Phytoextraction of Heavy Metals by Various Vegetable Crops Cultivated on Different Textured Soils Irrigated with City Wastewater

A challenging task in urban or suburban agriculture is the sustainability of soil health when utilizing city wastewater, or its dilutes, for growing crops. A two-year field experiment was conducted to evaluate the comparative vegetable transfer factors (VTF) for four effluent-irrigated vegetable crops (brinjal, spinach, cauliflower, and lettuce) grown on six study sites (1 acre each), equally divided into two soil textures (sandy loam and clay loam).

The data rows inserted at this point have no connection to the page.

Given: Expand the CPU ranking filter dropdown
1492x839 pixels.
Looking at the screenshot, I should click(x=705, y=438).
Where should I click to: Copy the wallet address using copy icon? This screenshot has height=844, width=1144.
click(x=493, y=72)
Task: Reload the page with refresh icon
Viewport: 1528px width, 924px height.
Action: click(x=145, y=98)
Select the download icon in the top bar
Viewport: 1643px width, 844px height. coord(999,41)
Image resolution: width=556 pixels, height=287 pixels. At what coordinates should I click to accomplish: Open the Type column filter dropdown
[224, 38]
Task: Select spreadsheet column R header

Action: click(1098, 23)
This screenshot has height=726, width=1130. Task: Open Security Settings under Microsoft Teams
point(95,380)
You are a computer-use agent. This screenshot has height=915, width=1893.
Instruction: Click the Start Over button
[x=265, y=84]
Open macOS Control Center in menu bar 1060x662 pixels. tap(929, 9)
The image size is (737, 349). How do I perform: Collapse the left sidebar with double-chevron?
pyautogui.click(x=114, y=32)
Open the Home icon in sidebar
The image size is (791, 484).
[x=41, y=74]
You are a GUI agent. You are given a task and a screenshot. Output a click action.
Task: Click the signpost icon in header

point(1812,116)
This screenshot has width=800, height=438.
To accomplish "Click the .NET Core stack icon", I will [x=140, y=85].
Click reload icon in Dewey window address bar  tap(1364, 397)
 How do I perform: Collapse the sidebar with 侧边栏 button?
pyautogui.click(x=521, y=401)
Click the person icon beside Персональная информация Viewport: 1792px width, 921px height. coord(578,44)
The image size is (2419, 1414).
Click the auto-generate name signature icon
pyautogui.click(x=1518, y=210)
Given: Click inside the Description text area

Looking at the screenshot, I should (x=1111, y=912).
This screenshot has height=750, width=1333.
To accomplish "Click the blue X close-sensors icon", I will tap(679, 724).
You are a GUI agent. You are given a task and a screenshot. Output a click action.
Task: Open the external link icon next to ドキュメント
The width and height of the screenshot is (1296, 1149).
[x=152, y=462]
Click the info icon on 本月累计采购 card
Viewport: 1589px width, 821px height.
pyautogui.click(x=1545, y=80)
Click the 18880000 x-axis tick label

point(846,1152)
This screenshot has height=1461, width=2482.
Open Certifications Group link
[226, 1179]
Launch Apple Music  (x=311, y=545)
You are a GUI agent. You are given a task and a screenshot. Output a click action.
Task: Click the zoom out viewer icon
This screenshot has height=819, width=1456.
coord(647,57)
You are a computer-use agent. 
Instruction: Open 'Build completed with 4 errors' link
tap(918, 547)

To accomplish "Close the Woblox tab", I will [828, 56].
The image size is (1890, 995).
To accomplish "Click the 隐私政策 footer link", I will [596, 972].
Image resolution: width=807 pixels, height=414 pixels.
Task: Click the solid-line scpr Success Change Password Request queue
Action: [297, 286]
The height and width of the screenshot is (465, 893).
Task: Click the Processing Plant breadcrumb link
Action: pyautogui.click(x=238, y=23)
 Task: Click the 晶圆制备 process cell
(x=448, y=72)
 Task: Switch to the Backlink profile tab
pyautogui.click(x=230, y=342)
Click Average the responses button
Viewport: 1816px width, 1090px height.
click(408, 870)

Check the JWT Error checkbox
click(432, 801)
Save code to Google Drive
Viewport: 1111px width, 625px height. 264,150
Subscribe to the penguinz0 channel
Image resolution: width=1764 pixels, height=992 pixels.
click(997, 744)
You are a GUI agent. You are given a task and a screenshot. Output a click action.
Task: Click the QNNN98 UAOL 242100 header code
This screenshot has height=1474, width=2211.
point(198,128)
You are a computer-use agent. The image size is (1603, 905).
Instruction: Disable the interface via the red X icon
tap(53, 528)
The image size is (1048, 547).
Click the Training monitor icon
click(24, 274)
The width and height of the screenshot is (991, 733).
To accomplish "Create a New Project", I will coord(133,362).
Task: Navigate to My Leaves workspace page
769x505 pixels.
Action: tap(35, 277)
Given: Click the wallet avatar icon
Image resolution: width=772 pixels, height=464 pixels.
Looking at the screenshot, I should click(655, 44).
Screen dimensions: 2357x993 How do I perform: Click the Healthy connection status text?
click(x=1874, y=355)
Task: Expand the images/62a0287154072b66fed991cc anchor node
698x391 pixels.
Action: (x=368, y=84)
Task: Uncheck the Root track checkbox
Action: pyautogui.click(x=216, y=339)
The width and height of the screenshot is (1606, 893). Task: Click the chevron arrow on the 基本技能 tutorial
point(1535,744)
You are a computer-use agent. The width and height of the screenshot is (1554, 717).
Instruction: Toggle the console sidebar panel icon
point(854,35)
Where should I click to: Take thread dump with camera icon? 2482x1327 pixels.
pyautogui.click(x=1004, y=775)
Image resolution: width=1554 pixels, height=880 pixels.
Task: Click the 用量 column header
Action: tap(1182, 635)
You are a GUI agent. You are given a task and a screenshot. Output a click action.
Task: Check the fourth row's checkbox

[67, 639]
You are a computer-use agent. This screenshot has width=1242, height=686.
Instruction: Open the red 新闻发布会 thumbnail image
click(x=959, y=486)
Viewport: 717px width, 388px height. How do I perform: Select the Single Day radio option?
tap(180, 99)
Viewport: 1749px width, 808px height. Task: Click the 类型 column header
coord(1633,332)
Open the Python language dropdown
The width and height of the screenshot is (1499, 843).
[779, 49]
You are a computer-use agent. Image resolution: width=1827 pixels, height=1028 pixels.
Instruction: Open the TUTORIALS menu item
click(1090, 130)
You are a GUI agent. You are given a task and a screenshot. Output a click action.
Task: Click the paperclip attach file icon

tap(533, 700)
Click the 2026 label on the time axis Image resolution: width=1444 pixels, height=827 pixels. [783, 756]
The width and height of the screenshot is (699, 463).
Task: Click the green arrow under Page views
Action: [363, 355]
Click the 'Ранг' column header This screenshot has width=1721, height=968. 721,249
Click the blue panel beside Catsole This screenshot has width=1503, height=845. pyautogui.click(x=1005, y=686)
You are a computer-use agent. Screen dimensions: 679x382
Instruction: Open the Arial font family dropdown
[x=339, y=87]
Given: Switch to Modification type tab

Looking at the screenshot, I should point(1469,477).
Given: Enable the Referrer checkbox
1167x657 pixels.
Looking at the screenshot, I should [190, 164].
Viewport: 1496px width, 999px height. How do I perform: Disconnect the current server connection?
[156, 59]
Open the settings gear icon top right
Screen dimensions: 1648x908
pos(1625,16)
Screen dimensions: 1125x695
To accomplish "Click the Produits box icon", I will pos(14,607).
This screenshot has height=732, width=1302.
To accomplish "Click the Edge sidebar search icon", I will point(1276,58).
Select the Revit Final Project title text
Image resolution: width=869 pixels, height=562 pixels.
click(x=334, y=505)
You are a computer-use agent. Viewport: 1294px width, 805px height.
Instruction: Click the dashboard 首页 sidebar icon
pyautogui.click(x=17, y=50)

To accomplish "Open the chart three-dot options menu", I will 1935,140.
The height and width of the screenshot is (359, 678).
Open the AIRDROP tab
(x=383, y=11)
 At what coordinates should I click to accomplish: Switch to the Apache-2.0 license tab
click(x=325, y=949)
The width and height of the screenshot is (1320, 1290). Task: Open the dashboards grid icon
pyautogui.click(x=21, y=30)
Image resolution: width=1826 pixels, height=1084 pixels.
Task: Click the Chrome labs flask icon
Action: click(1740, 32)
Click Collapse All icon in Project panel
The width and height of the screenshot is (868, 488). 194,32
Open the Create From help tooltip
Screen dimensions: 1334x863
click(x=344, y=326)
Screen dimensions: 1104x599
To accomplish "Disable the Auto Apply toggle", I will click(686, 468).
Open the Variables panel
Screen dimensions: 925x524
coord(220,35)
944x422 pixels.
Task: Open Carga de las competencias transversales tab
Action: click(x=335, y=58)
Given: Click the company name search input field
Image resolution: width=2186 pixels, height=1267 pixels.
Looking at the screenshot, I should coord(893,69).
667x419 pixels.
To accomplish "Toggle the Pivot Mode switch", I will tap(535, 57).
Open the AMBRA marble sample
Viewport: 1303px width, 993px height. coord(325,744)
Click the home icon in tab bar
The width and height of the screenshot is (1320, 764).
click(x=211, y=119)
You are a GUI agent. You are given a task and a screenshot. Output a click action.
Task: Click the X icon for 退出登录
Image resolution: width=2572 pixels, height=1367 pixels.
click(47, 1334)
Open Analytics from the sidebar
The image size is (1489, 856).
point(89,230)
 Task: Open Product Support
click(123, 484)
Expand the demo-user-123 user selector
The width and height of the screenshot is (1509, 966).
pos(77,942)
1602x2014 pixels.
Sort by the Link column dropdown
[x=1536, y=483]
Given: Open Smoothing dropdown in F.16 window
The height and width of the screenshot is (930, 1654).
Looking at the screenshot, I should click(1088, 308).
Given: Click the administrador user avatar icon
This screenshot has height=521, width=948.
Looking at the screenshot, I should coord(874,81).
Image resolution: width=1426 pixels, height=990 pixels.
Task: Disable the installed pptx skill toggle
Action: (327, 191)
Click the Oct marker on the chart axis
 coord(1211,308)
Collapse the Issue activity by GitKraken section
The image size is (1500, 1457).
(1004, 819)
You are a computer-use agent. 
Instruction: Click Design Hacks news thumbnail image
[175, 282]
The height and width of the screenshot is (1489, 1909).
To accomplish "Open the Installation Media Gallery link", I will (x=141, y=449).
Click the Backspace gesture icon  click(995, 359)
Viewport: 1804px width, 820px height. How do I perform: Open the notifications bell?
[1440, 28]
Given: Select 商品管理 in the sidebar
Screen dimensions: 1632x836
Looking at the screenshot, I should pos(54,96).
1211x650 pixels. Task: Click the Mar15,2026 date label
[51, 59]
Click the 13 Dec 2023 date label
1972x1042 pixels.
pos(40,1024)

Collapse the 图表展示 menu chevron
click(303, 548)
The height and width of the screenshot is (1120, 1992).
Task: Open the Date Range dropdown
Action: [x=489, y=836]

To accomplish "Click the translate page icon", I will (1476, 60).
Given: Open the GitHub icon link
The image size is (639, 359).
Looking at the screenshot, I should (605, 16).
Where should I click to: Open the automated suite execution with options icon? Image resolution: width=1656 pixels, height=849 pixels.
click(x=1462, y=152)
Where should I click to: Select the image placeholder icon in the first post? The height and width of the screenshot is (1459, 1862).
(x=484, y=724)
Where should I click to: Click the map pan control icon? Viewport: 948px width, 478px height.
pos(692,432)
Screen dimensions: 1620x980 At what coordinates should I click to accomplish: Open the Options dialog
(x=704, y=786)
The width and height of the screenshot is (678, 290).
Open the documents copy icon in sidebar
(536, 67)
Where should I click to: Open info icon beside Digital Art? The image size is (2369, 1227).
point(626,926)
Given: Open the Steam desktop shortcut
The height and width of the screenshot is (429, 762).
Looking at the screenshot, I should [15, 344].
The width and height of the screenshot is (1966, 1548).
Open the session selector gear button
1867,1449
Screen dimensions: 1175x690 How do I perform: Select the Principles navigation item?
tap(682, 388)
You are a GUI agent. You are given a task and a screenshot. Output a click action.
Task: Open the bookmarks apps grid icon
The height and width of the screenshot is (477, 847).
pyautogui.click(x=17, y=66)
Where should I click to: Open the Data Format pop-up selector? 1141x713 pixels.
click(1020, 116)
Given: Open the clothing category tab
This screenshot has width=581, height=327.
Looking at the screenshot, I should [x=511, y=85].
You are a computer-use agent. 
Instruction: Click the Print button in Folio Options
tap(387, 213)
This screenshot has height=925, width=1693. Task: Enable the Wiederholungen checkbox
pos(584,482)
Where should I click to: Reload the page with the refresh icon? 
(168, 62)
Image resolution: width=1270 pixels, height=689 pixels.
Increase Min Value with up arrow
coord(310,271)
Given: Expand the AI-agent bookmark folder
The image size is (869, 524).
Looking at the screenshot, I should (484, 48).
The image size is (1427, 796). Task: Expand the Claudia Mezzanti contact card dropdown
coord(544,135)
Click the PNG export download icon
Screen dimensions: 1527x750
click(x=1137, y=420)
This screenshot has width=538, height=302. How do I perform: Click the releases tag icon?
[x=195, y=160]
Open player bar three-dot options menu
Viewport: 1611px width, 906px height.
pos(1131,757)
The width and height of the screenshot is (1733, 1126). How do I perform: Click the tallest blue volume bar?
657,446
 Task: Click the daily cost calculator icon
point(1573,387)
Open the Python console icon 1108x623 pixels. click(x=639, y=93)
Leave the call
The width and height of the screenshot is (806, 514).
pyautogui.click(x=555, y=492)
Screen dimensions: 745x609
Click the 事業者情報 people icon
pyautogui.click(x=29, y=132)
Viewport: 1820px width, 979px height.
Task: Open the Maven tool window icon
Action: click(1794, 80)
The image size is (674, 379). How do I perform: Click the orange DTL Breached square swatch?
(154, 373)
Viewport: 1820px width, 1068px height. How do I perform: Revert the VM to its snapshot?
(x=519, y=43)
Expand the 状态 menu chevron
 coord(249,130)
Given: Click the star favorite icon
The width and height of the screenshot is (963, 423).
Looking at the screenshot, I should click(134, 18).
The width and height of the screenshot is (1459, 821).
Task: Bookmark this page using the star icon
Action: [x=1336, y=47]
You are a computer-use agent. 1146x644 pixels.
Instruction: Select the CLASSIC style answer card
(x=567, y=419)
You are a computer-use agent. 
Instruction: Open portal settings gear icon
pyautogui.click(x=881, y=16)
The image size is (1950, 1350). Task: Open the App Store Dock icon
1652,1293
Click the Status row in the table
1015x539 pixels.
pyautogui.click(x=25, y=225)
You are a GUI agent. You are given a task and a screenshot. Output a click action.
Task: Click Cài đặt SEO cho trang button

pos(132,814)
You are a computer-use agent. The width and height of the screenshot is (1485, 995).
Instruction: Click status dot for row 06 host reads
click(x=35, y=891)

Comparisons of the VTF factors showed spinach was a significant and the best phytoextractant, having the highest heavy metal values (Zn = 20.2, Cu = 12.3, Fe = 17.1, Mn = 30.3, Cd = 6.1, Cr = 7.6, Ni = 9.2, and Pb = 6.9), followed by cauliflower and brinjal, while lettuce extracted the lowest heavy metal contents (VTF: lettuce: Zn = 8.9, Cu = 4.2, Fe = 9.6, Mn = 6.6, Cd = 4.7, Cr = 2.9, Ni = 5.5, and Pb = 2.5) in response to the main (site and vegetable) or interactive (site * vegetable) effects. We suggest that, while vegetables irrigated with sewage water may extract toxic heavy metals and remediate soil, seriously hazardous/toxic contents in the vegetables may be a significant source of soil and environmental pollution.